新型コロナ騒動が企業のオフィス戦略に与える影響がいよいよ大きく顕在化してきました。そして、それは不可逆的な変化で今後のJリート市場を大きく左右しそうなのです。



都心の空室率がアップ


オフィス仲介会社が2020年7月9日に発表したデータによると、東京都心のオフィスの空室率が前月比で0.33%上昇し、1.97%となりました。

上昇幅は2010年以来、10年ぶりの高水準となってしまいました。

これはもちろん新型コロナ騒動によるものです。

オフィスの在り方が変わった


テレワークが浸透していく中、オフィスの面積を狭める動きが広がっています。
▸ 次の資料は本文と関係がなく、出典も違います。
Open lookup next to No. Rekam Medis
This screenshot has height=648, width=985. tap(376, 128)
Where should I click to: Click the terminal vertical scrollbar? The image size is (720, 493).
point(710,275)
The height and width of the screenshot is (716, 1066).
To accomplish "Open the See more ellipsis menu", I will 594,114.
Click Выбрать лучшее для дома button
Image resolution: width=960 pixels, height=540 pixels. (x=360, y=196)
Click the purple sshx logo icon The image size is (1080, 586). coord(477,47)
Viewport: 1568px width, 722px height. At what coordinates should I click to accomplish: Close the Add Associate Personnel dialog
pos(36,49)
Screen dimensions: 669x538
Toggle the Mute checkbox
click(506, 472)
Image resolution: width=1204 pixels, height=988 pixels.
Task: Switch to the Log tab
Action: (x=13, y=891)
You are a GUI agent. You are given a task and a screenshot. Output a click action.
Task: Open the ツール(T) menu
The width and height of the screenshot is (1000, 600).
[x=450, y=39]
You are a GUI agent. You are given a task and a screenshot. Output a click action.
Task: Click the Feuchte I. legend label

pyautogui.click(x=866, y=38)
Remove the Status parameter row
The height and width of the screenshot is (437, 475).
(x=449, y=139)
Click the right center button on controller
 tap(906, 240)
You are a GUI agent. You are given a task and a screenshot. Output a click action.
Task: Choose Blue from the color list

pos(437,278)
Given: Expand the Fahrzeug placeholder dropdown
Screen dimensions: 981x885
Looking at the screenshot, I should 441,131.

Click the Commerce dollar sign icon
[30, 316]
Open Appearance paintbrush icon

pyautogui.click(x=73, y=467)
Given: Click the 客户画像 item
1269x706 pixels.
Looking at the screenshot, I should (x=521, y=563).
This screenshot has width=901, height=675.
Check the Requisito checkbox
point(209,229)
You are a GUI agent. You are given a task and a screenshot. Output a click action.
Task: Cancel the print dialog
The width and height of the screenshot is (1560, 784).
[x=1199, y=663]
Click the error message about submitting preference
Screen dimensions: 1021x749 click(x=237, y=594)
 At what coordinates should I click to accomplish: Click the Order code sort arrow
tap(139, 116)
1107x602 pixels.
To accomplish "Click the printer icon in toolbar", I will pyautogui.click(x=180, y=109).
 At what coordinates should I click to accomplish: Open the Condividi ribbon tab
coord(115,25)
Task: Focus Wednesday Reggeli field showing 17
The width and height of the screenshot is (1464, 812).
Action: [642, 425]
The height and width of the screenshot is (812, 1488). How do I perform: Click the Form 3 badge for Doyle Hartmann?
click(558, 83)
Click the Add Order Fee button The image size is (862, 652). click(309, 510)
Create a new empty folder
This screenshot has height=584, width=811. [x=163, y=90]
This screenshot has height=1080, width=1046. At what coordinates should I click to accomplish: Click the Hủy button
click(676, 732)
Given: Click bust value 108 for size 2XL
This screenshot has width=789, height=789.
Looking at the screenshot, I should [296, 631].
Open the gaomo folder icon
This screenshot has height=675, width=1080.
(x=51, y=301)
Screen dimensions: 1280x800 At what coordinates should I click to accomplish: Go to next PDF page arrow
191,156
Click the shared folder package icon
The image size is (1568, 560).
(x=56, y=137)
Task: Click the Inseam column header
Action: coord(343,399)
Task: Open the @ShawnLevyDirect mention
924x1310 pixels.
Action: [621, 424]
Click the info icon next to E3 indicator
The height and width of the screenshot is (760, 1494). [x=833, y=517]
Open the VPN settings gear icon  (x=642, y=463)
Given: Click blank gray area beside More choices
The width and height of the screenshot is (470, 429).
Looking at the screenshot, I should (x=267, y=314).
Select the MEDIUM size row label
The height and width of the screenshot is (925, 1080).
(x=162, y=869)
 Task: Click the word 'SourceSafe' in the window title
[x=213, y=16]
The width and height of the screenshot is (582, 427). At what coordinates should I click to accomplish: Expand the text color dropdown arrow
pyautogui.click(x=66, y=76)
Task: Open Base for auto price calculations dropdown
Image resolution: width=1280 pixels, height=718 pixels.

また、リスク分散という観点から拠点を分散する動きも見られます。

3密対策という観点からは社員一人当たりの面積は広くするとしても、そもそも出社する社員が減るのですから、トータルでは面積は狭くてもかまわないということになります。

企業側としても、高い都心の一等地に広いオフィスを構えているとコストが膨大にかかるため、郊外の安いオフィスへの移転やテレワークの進展は渡りに船といったところです。

Jリートの値動きへの影響


実際のところJリートの値動きに影響は出ているのでしょうか?

オフィス型Jリートでもっとも時価総額が大きい日本ビルファンド投資法人(8951)と東証リート指数の値動きを比べてみました。

●日本ビルファンド投資法人(8951)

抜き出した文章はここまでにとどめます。